Partigiani e partigianeria in Italia
Due vocaboli ad effetto oggettivamente descrittivo: la riconciliazione nazionale è sempre più ardua

Molte parole sono generalmente valide allo scopo illustrativo dei rispettivi referenti: in tal senso, quelle che riguardano i movimenti partigiani, confermando la regola, posseggono una forte e palese idoneità. Infatti, evidenziano anche formalmente la loro natura e la loro milizia di «parte» che si pongono in antitesi naturale, oltre che semantica, con il carattere di base dell’unità, in primo luogo etico, ma nello stesso tempo, giuridico-formale.

Le definizioni ufficiali sono chiare. Partigianeria è «spirito partigiano, atteggiamento di chi partecipa faziosamente per un gruppo politico o per movimenti di altra natura. Più genericamente, favoritismo, parzialità». Analogamente, partigiano è «chi parteggia, chi si schiera da una determinata parte, chi aderisce a un partito sostenendone le idee, seguendone le direttive, per lo più con spirito fazioso e settario» (Dizionario Enciclopedico, Istituto Enciclopedia Treccani, volume VIII, Roma 1995, pagina 865). In senso estensivo, nella terminologia militare risponde alla definizione di partigianeria l’appartenenza a «formazioni irregolari armate» con lo scopo di esercitare «azioni di disturbo o di guerriglia» (Vocabolario Treccani, Roma 2003, pagina 1.200). Non ci sono dubbi: i caratteri di faziosità e di irregolarità costituiscono attributi naturali di coloro che, essendo di parte, abbiano ripudiato comportamenti consapevolmente oggettivi, e si potrebbe aggiungere, effettivamente democratici.

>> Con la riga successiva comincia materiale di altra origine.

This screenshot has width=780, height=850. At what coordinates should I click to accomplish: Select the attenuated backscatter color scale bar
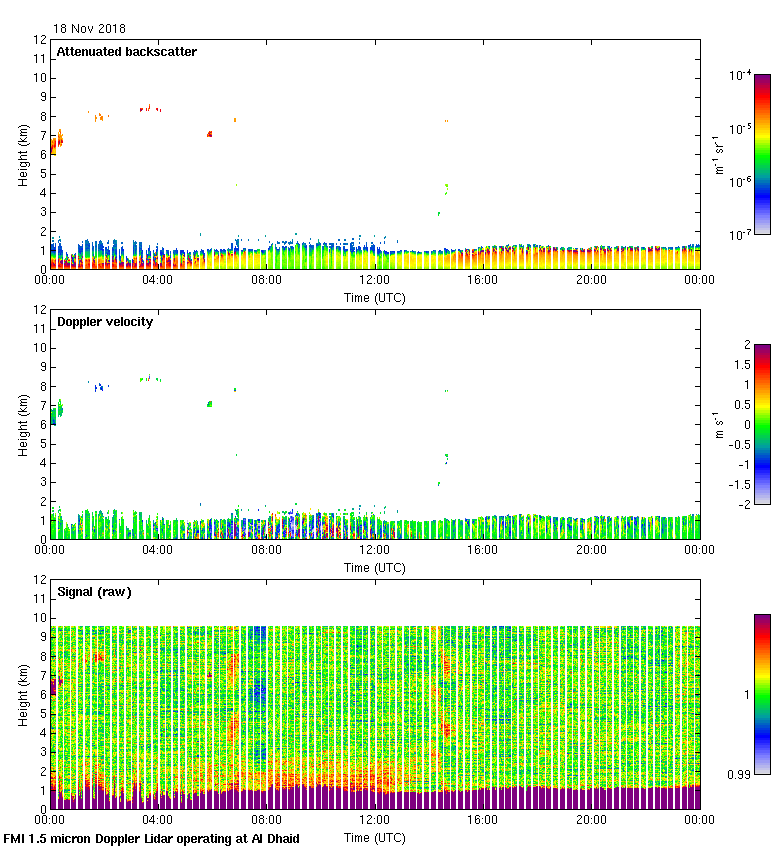click(x=762, y=154)
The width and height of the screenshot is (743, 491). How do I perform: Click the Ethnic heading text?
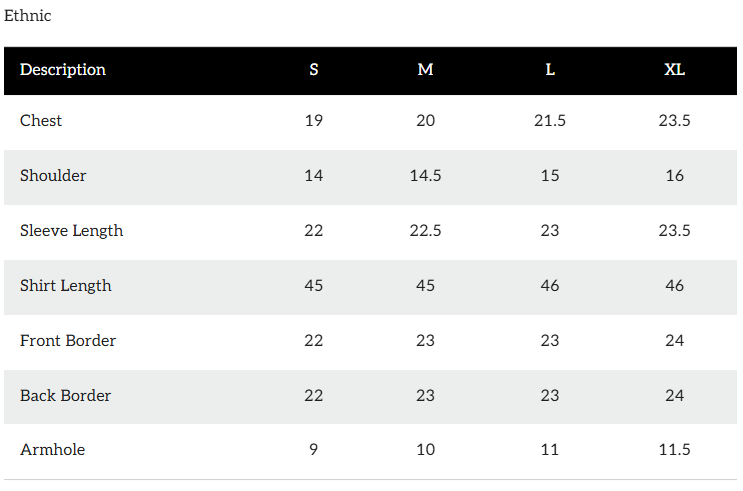28,16
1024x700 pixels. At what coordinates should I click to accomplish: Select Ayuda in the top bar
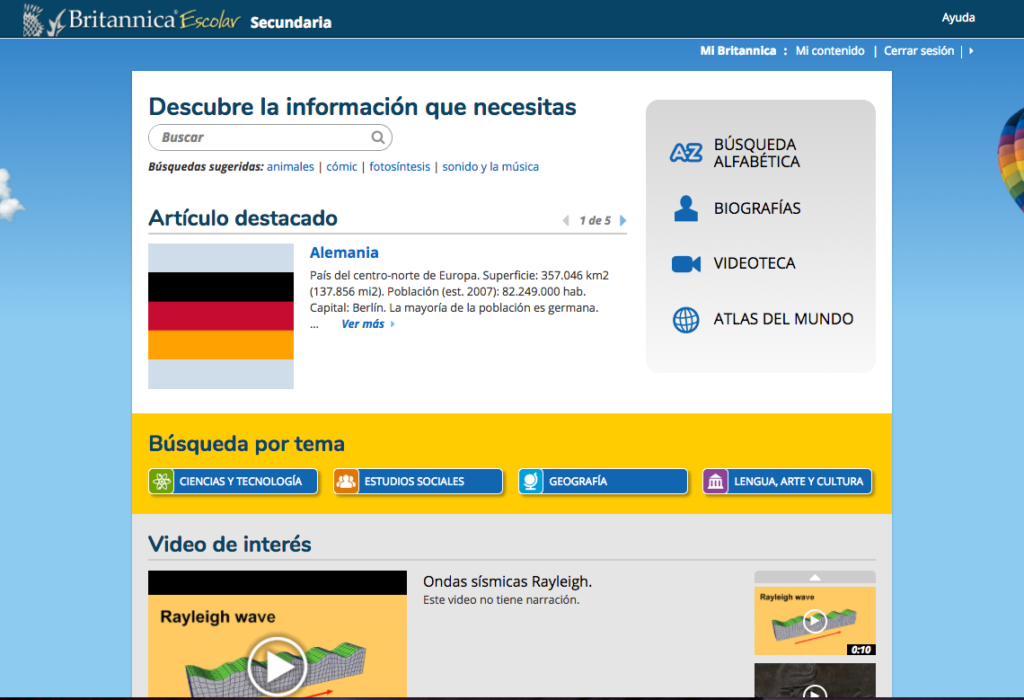pyautogui.click(x=958, y=17)
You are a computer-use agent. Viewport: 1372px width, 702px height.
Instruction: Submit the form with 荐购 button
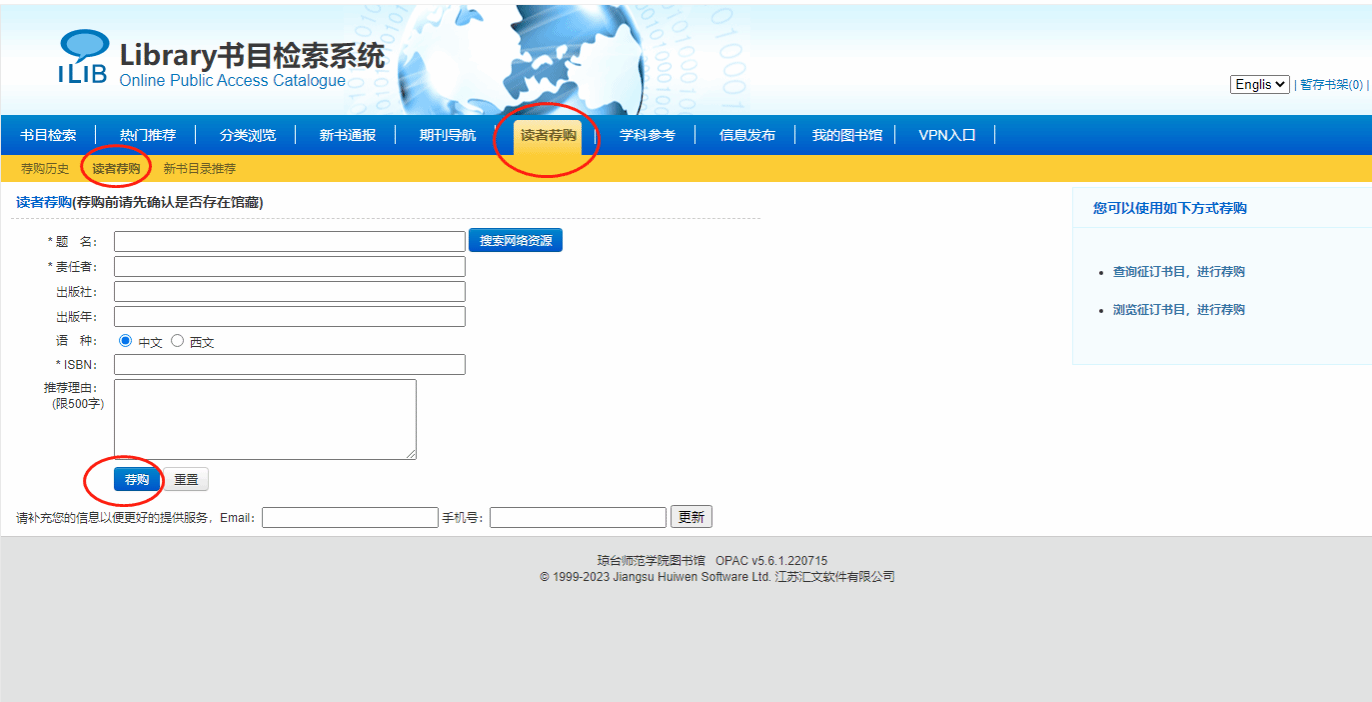tap(137, 480)
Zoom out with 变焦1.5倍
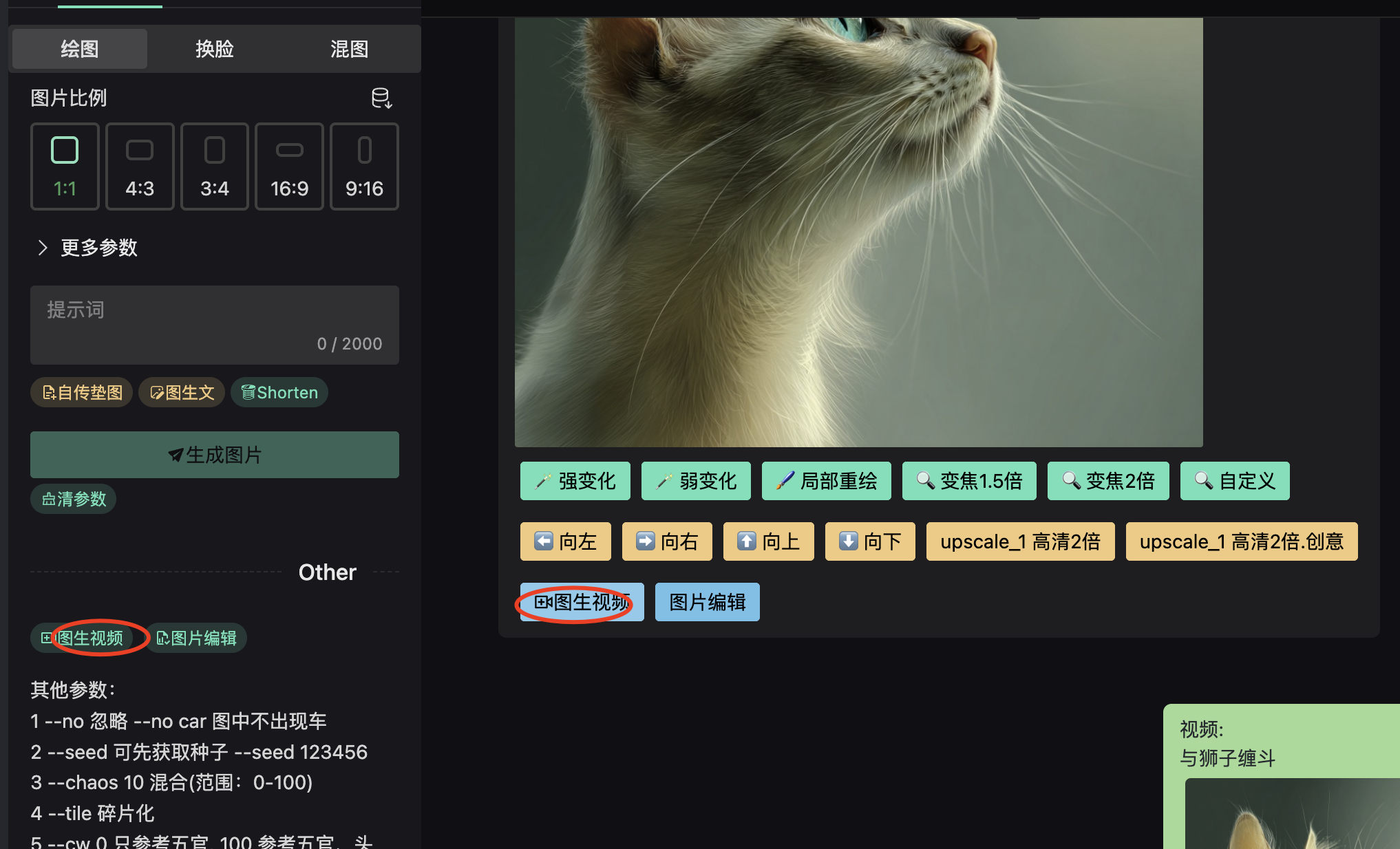Screen dimensions: 1400x849 pyautogui.click(x=969, y=481)
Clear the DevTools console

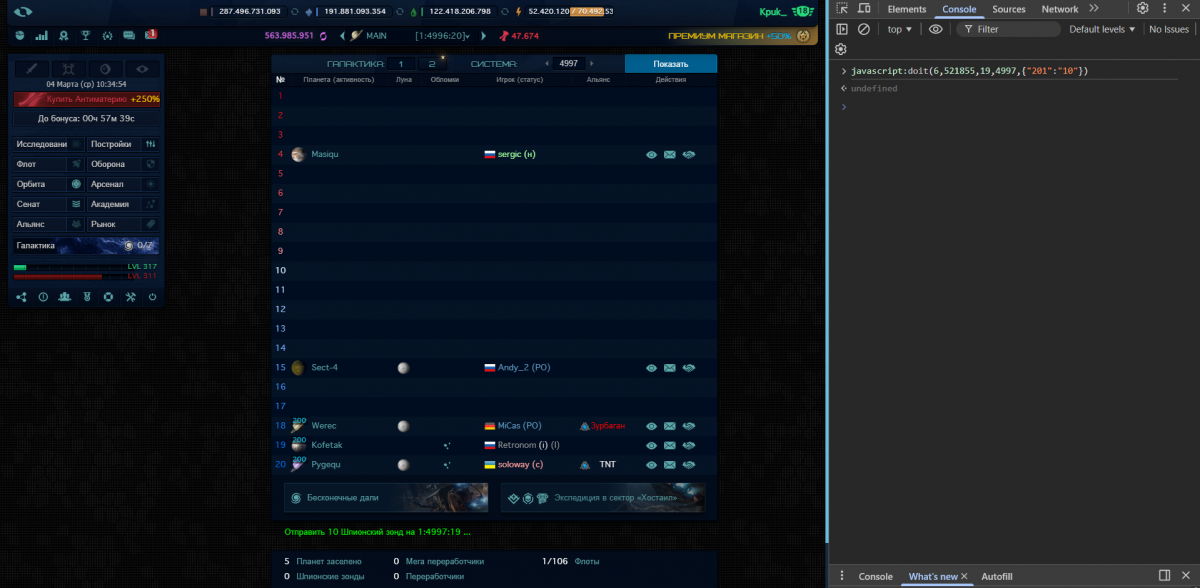pos(864,29)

In questa ottica, anche nel nuovo millennio non bisogna meravigliarsi se i «partigiani» di casa nostra (ed i loro eredi oggi in numero largamente maggioritario, che – se non altro per cause anagrafiche – non si impegnarono mai nella conclamata lotta per la democrazia e la libertà) continuano ad offendere i Caduti altrui perseverando perversamente nella logica che fu di Palmiro Togliatti e dei suoi complici cominformisti.

Costoro continuano a diffondere la «vulgata» secondo cui la tirannide fascista sarebbe stata sconfitta grazie al loro impegno «partigiano» aprendo nuovi rosei orizzonti di pace e sviluppo. In questo sono molto bravi perché riescono a far credere che il loro contributo sia stato decisivo, mentre tutti sanno, o dovrebbero ben sapere, che l’Italia (e non solo) fu «liberata» dagli eserciti Alleati, senza il cui apporto i bravi «partigiani» sarebbero rimasti nelle catacombe.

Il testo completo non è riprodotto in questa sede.